#### DATASET CONTENT:
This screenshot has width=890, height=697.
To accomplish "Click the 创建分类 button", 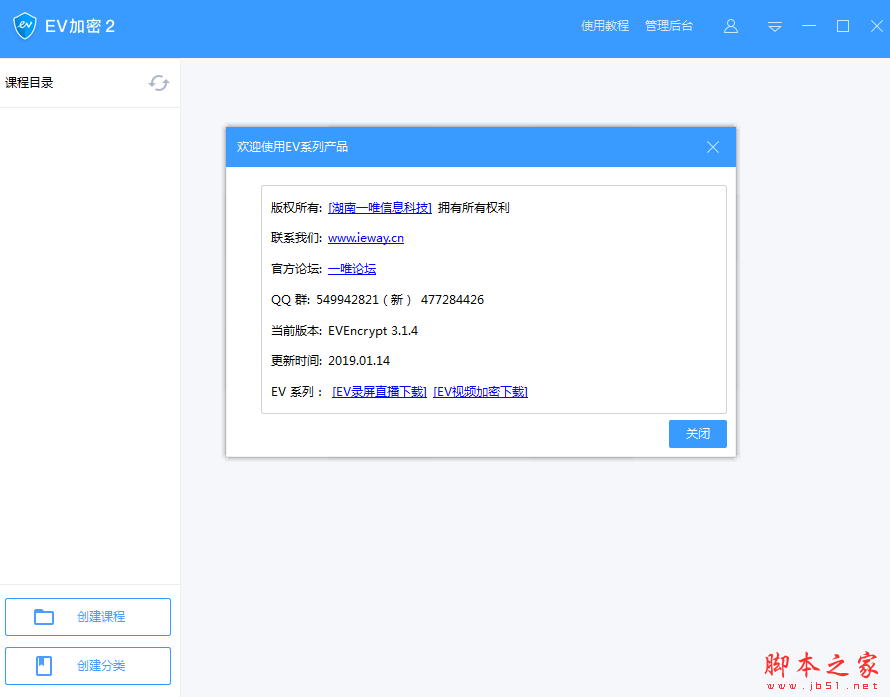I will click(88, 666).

--

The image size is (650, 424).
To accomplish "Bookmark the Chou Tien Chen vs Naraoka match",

==

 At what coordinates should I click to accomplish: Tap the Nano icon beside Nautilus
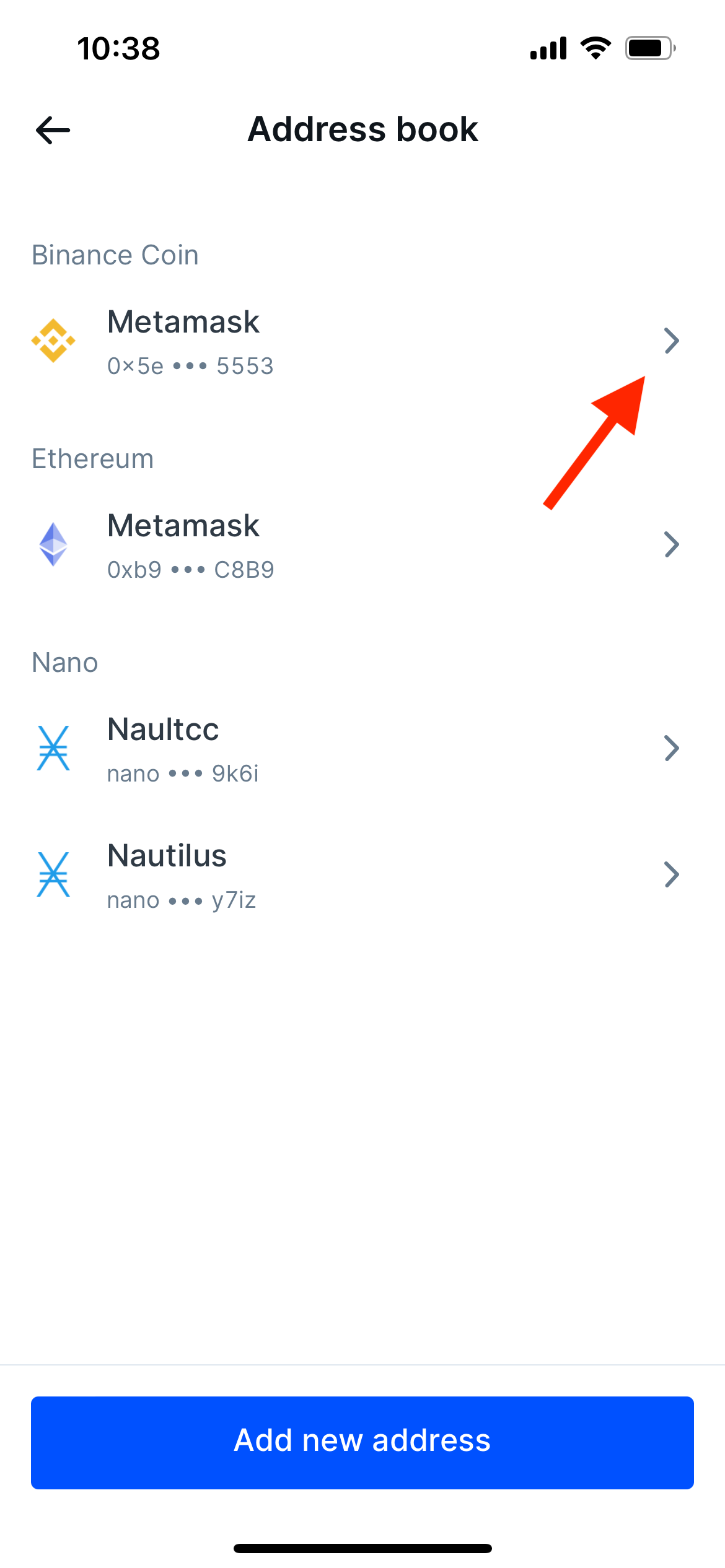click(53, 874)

#### WORK INSTRUCTIONS:
Begin at the line that has "The image size is (650, 424)." and stop after the line that has "the Chou Tien". Give those lines again with "Bookmark" swapped for "Save" and everything else unchanged.

#### EXERCISE RESULT:
The image size is (650, 424).
To accomplish "Save the Chou Tien Chen vs Naraoka match",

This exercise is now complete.